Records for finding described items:
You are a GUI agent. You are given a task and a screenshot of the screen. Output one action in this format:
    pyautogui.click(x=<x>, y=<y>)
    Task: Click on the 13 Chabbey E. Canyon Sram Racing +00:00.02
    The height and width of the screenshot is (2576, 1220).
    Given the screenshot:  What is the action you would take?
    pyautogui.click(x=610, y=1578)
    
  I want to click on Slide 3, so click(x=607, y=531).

## TASK GOAL
Reproduce all of the data above word for word, line by line.

## ANSWER TO THE EXERCISE
You are a GUI agent. You are given a task and a screenshot of the screen. Output one action in this format:
    pyautogui.click(x=<x>, y=<y>)
    Task: Click on the 13 Chabbey E. Canyon Sram Racing +00:00.02
    The height and width of the screenshot is (2576, 1220).
    Given the screenshot:  What is the action you would take?
    pyautogui.click(x=610, y=1578)
    
  I want to click on Slide 3, so click(x=607, y=531).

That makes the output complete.